EXCERPT:
--

Megan Hine is a British adventurer, wilderness expedition leader and survival expert. She also acts as a consultant for private individuals and on television shows around the world including Bear Grylls: Mission Survive and Running Wild. With a lifelong thirst for travel and adventure Megan has amassed a huge amount of expertise in all aspects of the outdoors. By pushing her mental and physical limits in extreme environments Megan has explored remote jungles, arid deserts and high and cold mountains; taking private clients, celebrities and television crews to extreme and beautiful places they didn't even know existed.

Mithu Storoni

As Mithu Storoni became a doctor, dabbled in neuroscientific research, trained in ophthalmic surgery, taught yoga, and earned a PhD in neuro-ophthalmology, she studied "illness" through different angles, all of which led to the brain. The deeper she ventured into the study of "illness" the more aware she became of the vital role played by chronic stress in the transformation from "wellness" to "illness." Moving from fast-paced London to the breakneck Asian business hub of Hong Kong heightened this awareness as Mithu watched her thriving friends and colleagues reluctantly abandon their passion, energy, and mental agility and surrender their flourishing careers, because of chronic, unbridled stress. This prompted Mithu to write this book. Mithu received her medical degree from the University of Cambridge and conducted her research in neuro-ophthalmology at the National Hospital for Neurology and Neurosurgery in London, where she was a Clinical Research Fellow until recently moving to Hong Kong with her husband.

Naoki Higashida

Naoki Higashida was born in Kimitsu, Japan in 1992. He was diagnosed with severe autism in 1998 and subsequently attended a school for students with special needs, then (by correspondence) Atmark Cosmopolitan High School, graduating in 2011. Having learnt to use a method of communication based on an alphabet grid, Naoki wrote The Reason I Jump when he was thirteen and it was published in Japan in 2007. He has published several books since, from autobiographical accounts about living with autism to fairy tales, poems and illustrated books, and writes a regular blog. Despite his communication challenges, he also gives presentations about life on the autistic spectrum throughout Japan and works to raise awareness about autism. In 2011 he appeared in director Gerry Wurzburg's documentary on the subject, Wretches & Jabberers.

--

EXTRACTED ENTRIES:
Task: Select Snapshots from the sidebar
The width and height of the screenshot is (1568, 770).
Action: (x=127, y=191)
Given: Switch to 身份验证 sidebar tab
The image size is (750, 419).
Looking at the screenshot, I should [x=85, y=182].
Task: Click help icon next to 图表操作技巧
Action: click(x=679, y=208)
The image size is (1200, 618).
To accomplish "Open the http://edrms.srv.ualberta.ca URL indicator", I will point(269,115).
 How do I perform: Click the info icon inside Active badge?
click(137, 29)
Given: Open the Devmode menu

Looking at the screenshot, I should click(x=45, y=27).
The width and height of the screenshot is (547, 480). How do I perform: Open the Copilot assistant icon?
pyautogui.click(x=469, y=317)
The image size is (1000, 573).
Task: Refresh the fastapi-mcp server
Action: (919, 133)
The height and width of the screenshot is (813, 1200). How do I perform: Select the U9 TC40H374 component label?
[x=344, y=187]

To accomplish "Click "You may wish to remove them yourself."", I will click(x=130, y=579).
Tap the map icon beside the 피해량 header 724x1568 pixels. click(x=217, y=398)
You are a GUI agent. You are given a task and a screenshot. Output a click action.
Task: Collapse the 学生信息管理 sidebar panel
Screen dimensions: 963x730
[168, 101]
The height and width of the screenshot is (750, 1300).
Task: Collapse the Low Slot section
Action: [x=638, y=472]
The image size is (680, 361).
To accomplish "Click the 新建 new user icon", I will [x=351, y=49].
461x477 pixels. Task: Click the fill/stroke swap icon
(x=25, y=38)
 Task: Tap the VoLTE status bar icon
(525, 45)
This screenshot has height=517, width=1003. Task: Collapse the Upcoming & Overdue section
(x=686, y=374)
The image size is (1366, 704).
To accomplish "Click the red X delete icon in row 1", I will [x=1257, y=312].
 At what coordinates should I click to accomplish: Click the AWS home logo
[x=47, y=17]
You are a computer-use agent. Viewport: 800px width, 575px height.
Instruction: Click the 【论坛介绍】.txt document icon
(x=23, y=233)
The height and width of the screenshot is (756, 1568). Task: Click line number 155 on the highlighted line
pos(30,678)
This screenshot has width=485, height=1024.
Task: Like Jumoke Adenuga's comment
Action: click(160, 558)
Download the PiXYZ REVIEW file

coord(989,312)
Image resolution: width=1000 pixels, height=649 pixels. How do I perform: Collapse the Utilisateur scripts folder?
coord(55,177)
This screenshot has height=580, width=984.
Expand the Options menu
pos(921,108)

--

WHAT IS BEING ASKED: Continue the author biographies at the top of the page from the point where they end.

RESPONSE TO THE EXERCISE:
Nick Dubin

Nick Dubin was diagnosed with Asperger's Syndrome in 2004. He holds a Bachelor's Degree in Communications from Oakland University, a Master's Degree in Learning Disabilities from the University of Detroit Mercy, and a Specialist Degree in Psychology and Psy.D. from the Michigan School of Professional Psychology. He has authored many books on autism spectrum disorders including 'Asperger Syndrome and Anxiety', also published by Jessica Kingsley Publishers. Nick lives in a suburb of Detroit, Michigan.

Ranulph Fiennes

Sir Ranulph Fiennes was the first man to reach both poles by surface travel and the first to cross the Antarctic Continent unsupported. In the 1960s he was removed from the SAS Regiment for misuse of explosives but, joining the army of the Sultan of Oman, received that country's Bravery Medal on active service in 1971. He is the only person yet to have been awarded two clasps to the Polar medal for both Antarctic and the Arctic regions. Fiennes has led over 30 expeditions including the first polar circumnavigation of the Earth, and in 2003 he ran seven marathons in seven days on seven continents in aid of the British Heart Foundation.In 1993 Her Majesty the Queen awarded Fiennes the Order of the British Empire (OBE) because, on the way to breaking records, he has raised over £14 million for charity. He was named Best Sportsman in the 2007 ITV Great Briton Awards and in 2009 he became the oldest Briton to reach the summit of Everest.

Richard Carlson

The late Richard Carlson, PhD, was the author of the internationally bestselling Don't Sweat the Small Stuff series. He lived with his wife and two children in northern California until his tragic death in December 2006.

Ruby Wax

Ruby Wax is a comedian, writer, performer and mental health campaigner. She has suffered bouts of depression throughout her life and completed her Masters in Mindfulness-based Cognitive therapy at Oxford in 2012.